▶ **WHAT NEEDS TO BE DONE**: Print the lines of the entries below from the one with "Click the 972 收录 statistic" through the final line, exactly as they appear. The pictures are not part of the copy.

[Collected data entries]
════════════════════

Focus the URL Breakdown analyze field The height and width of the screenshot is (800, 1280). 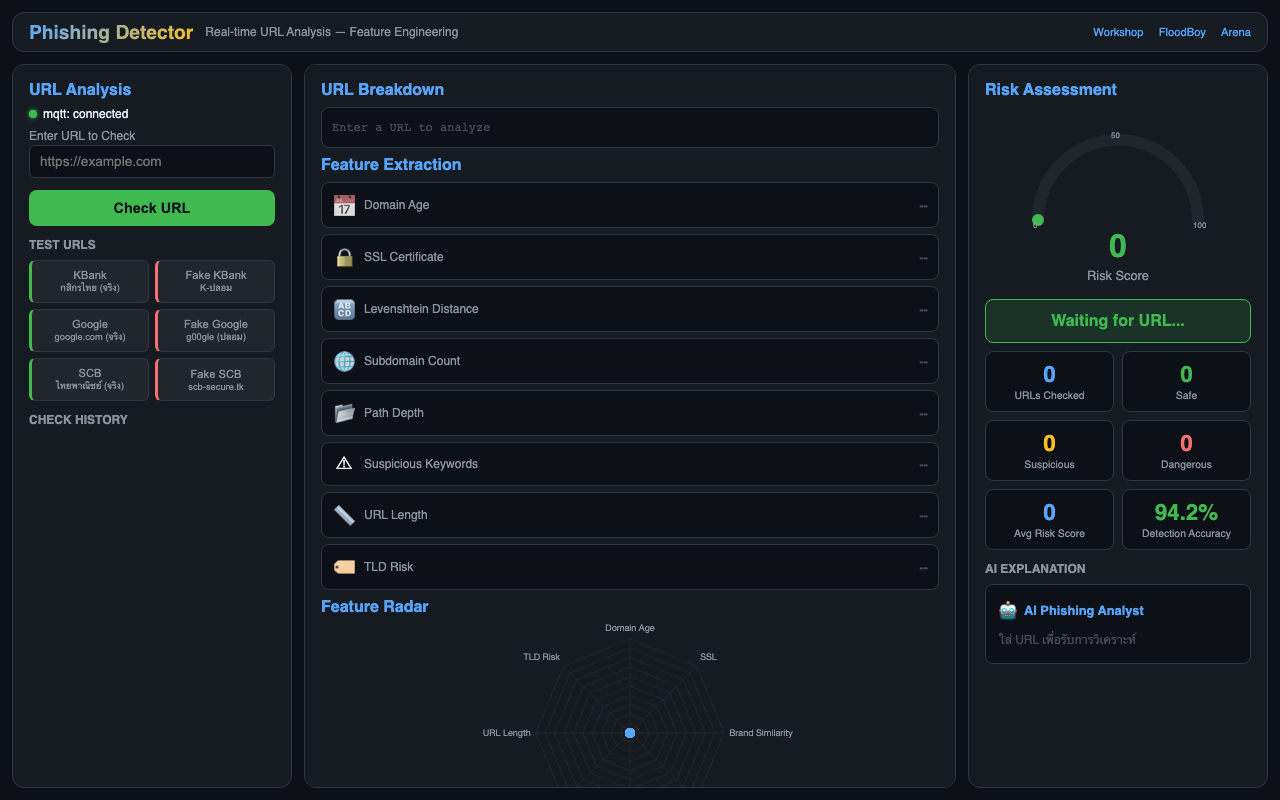pos(629,128)
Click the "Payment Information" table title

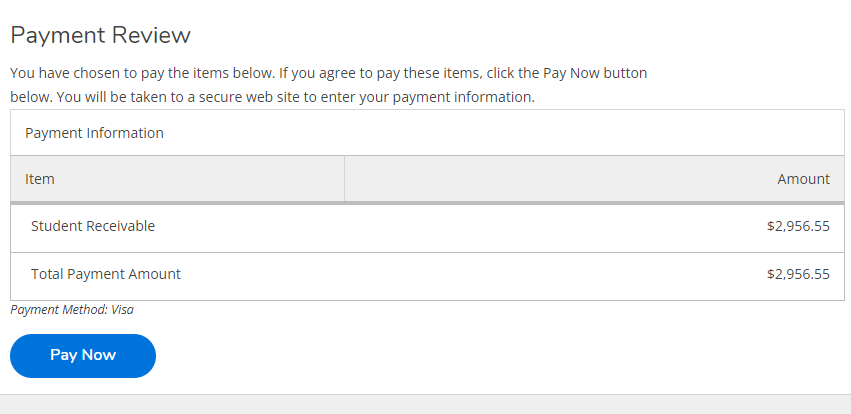(94, 132)
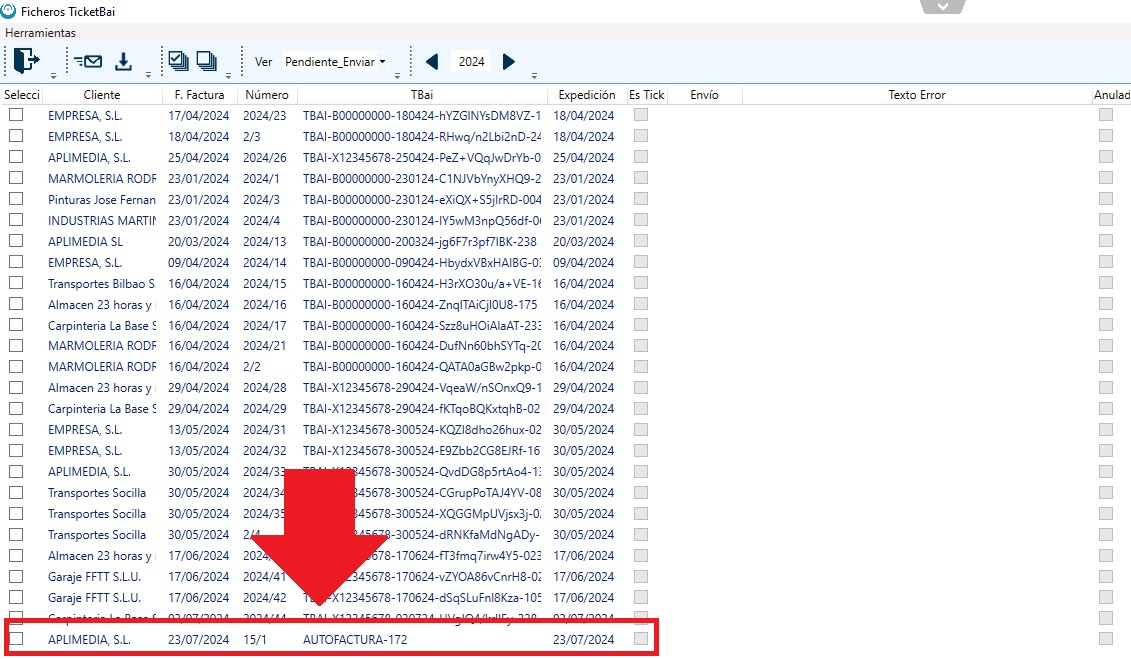The image size is (1131, 659).
Task: Click the deselect all icon
Action: [207, 61]
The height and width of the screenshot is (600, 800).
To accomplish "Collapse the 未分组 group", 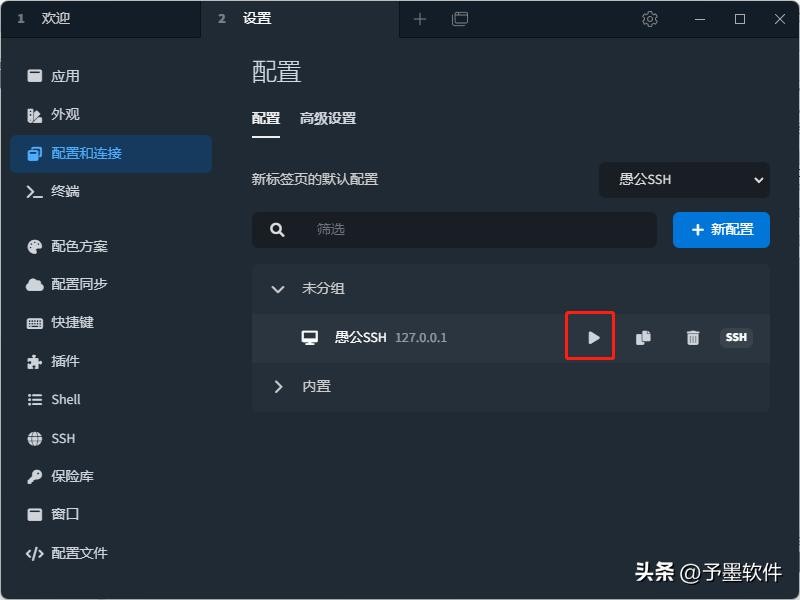I will pyautogui.click(x=279, y=289).
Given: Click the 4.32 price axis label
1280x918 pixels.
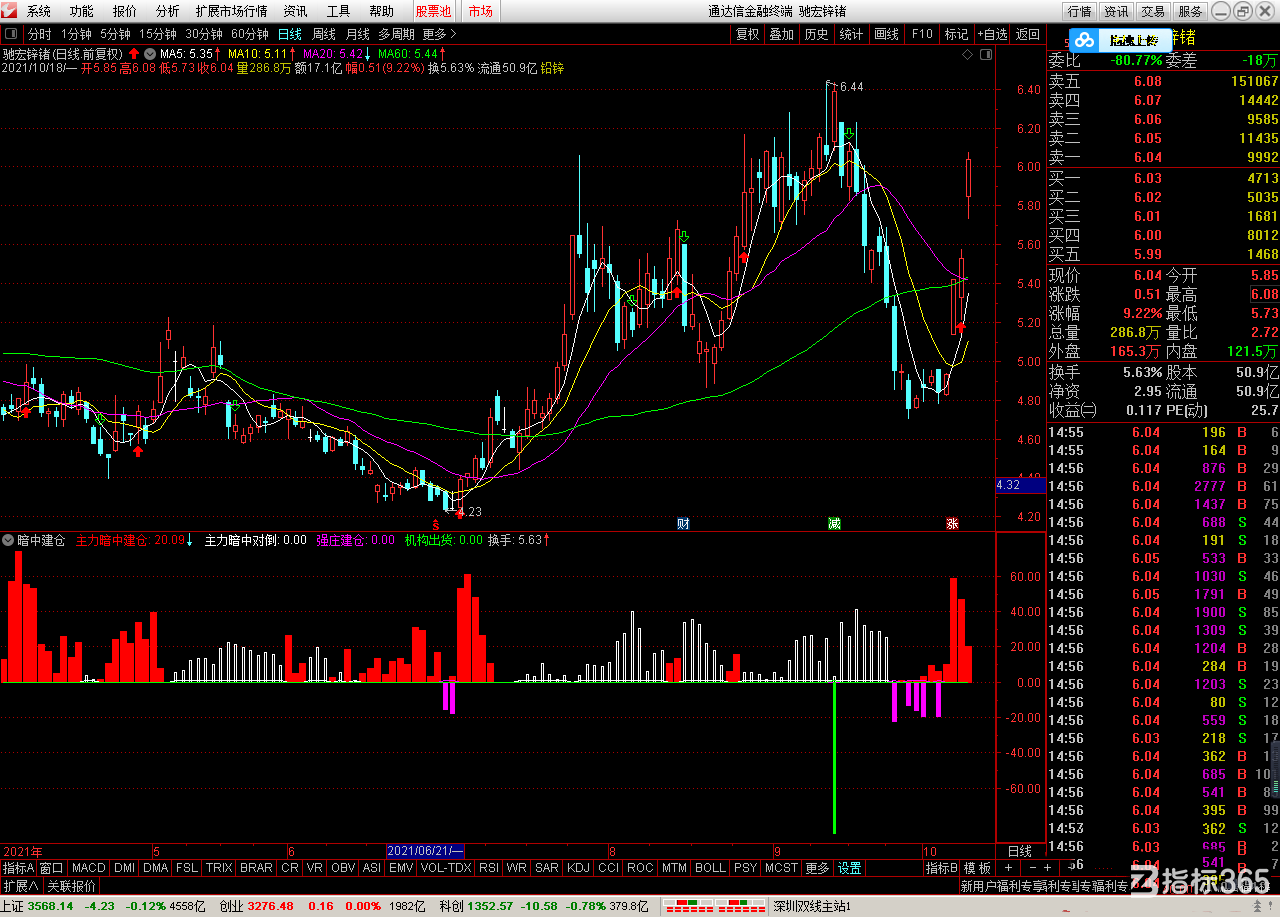Looking at the screenshot, I should (1008, 485).
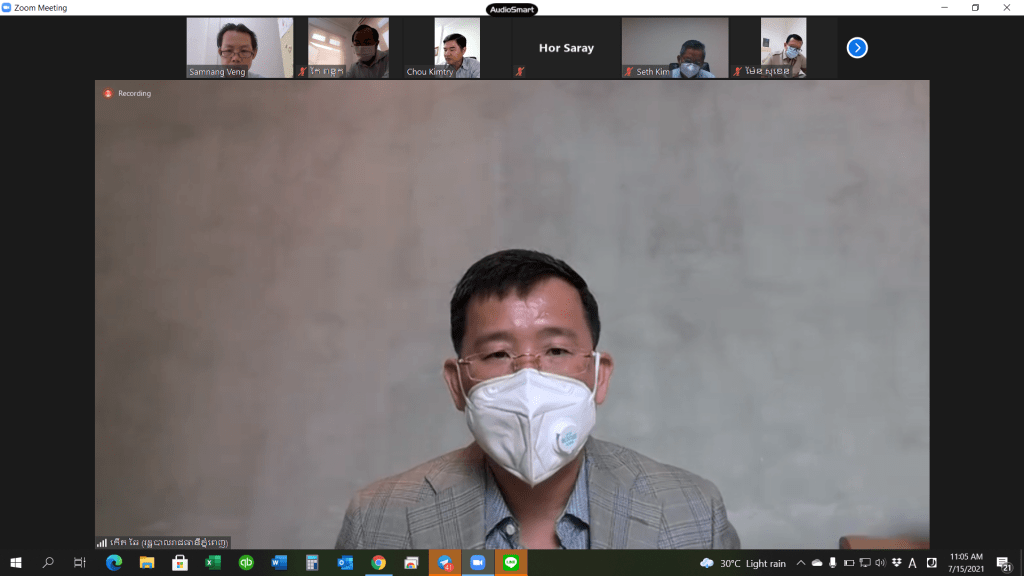
Task: Open QuickBooks from the taskbar
Action: [x=246, y=563]
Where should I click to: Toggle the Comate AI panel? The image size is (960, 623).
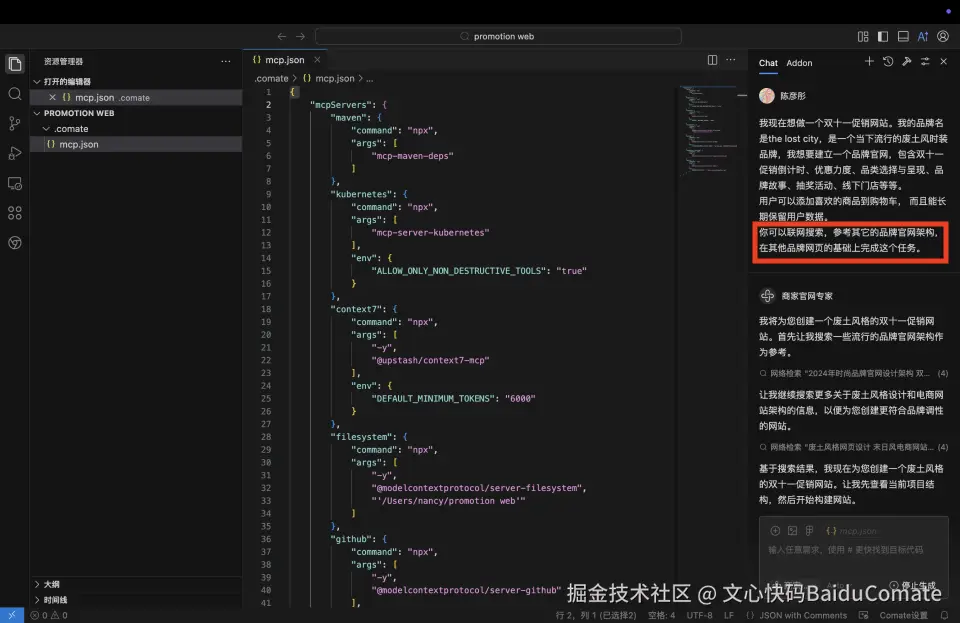(x=923, y=36)
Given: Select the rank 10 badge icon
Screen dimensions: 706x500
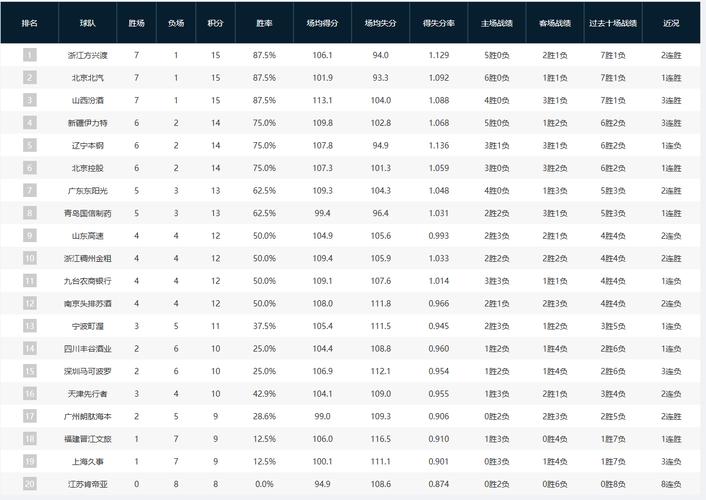Looking at the screenshot, I should pyautogui.click(x=30, y=258).
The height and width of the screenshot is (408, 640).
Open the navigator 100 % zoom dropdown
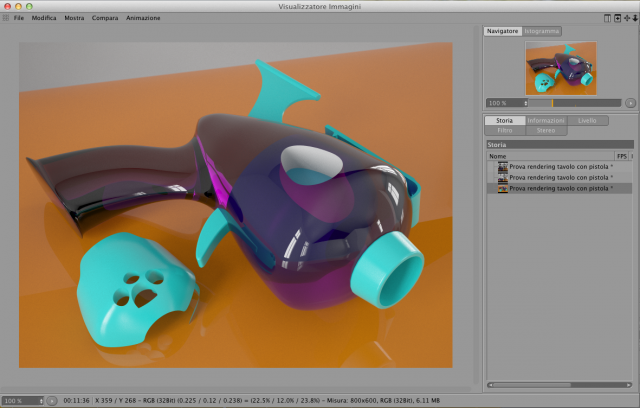[507, 103]
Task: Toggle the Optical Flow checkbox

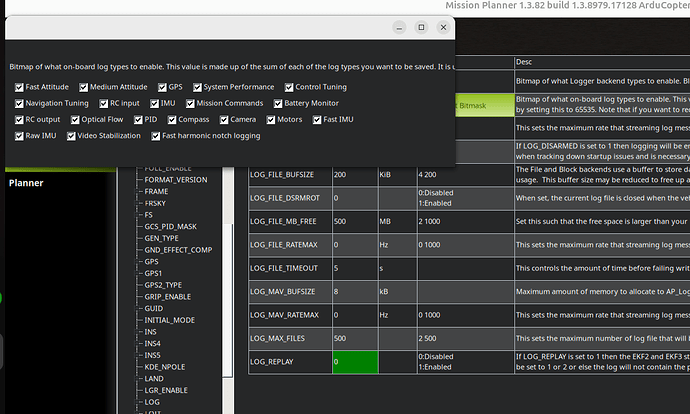Action: (x=74, y=119)
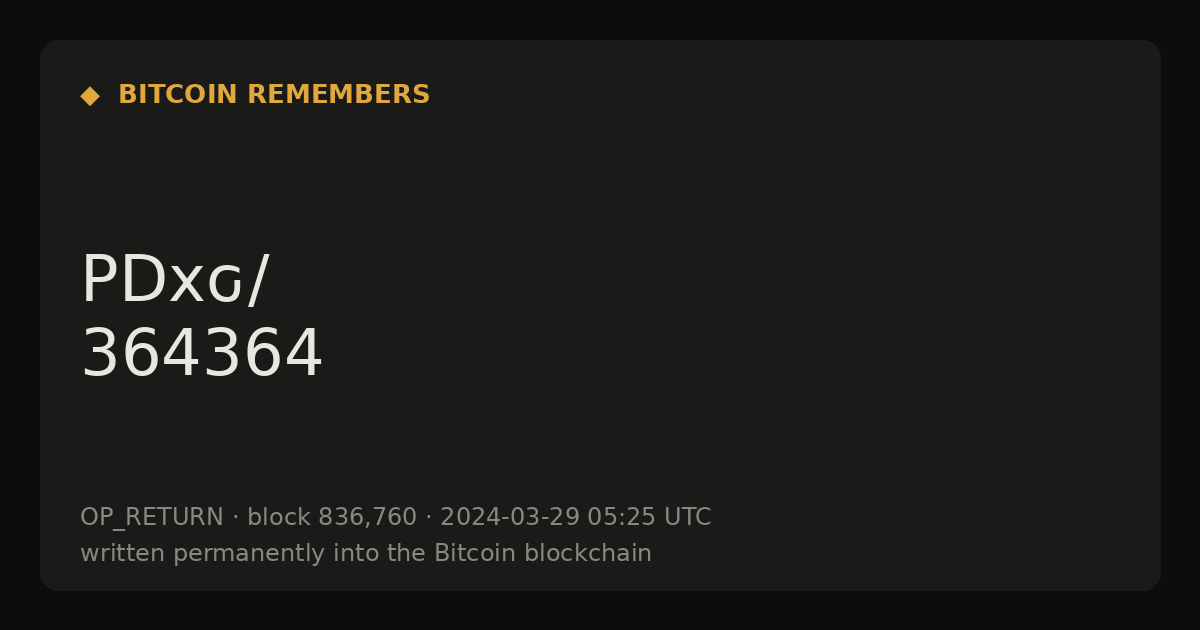Click the orange diamond icon
The width and height of the screenshot is (1200, 630).
pos(90,96)
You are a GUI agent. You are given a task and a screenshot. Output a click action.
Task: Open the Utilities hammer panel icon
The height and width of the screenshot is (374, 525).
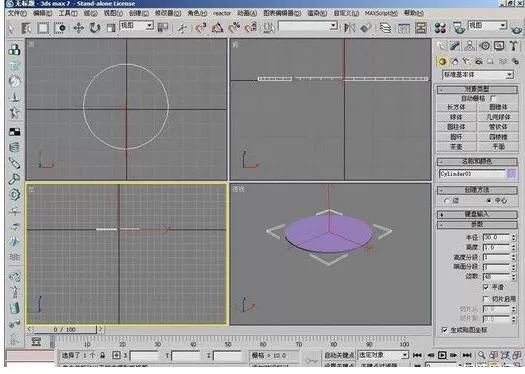(x=513, y=46)
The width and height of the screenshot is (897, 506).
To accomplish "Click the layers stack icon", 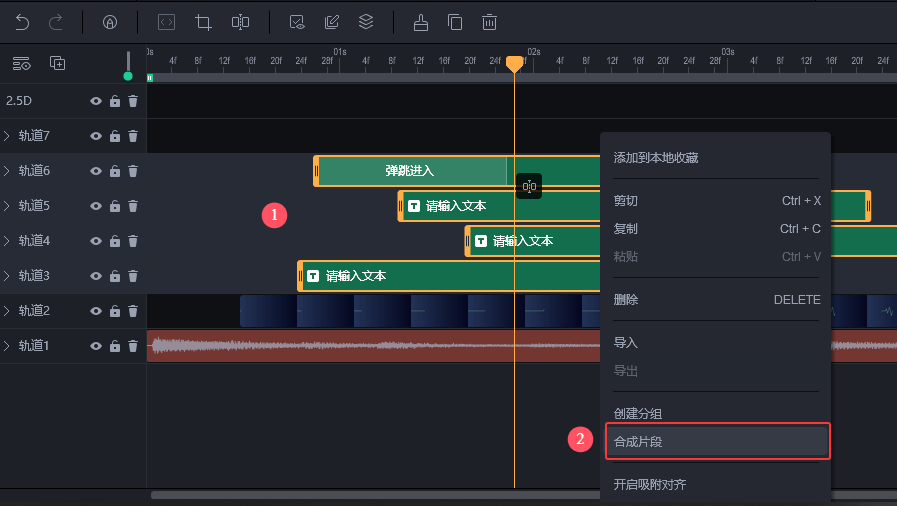I will [366, 21].
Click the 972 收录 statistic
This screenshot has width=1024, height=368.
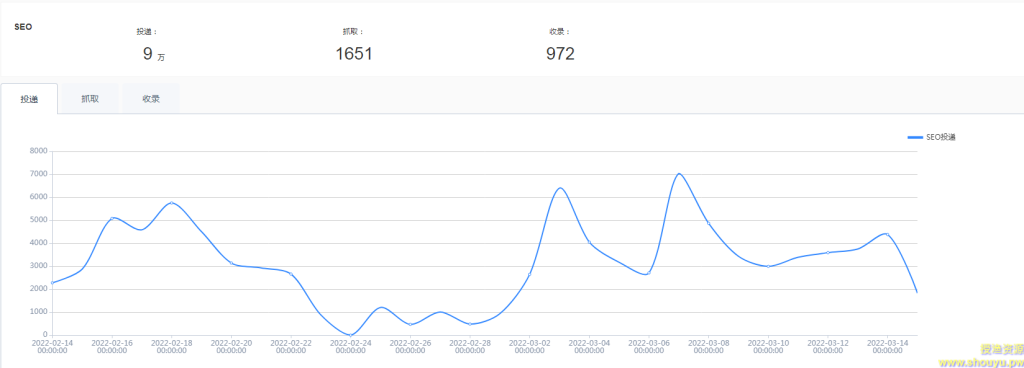[x=560, y=54]
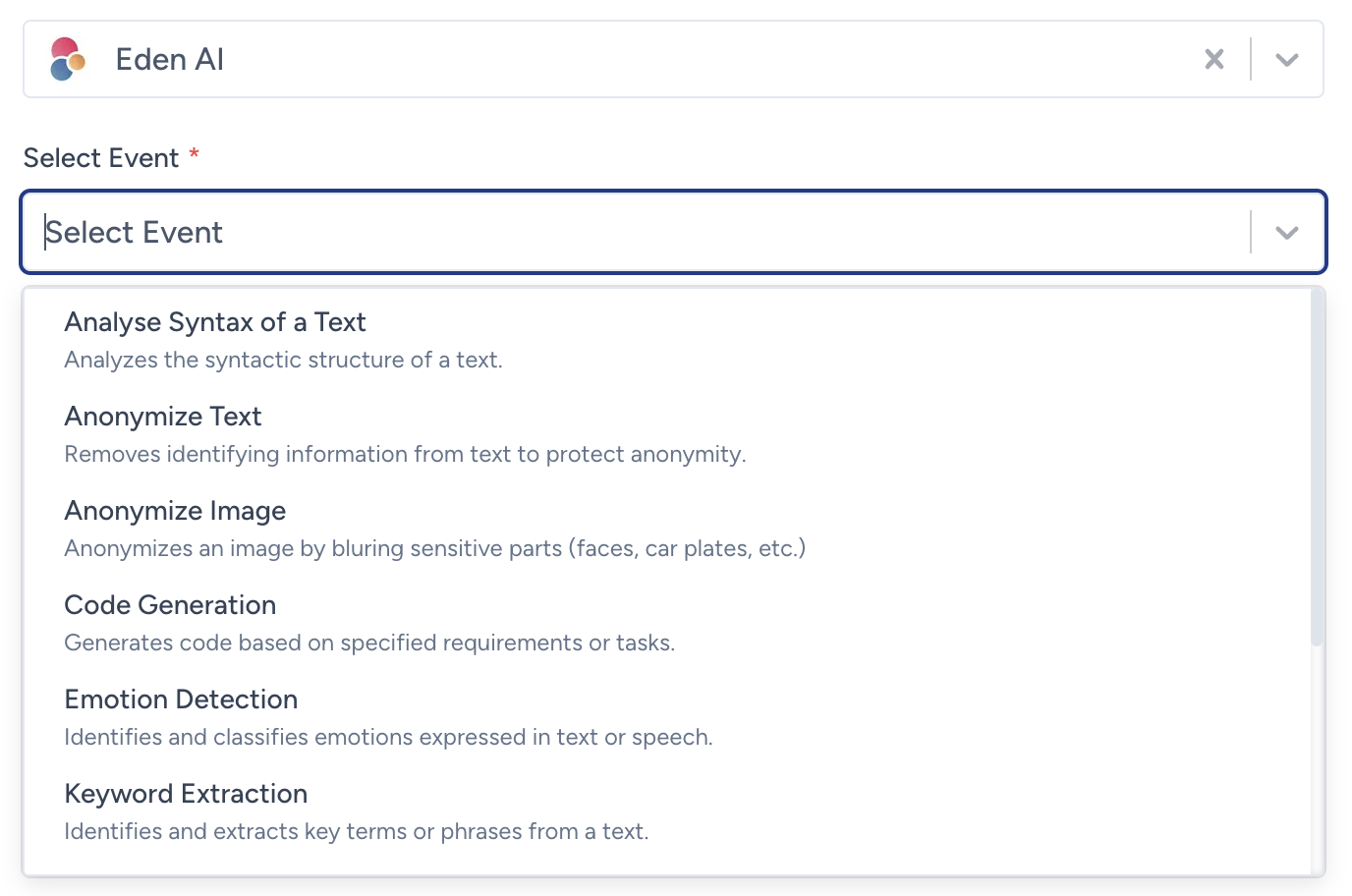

════════════════════

▶ **WORKED SOLUTION**:
Click the 972 收录 statistic
This screenshot has width=1024, height=368.
[x=560, y=54]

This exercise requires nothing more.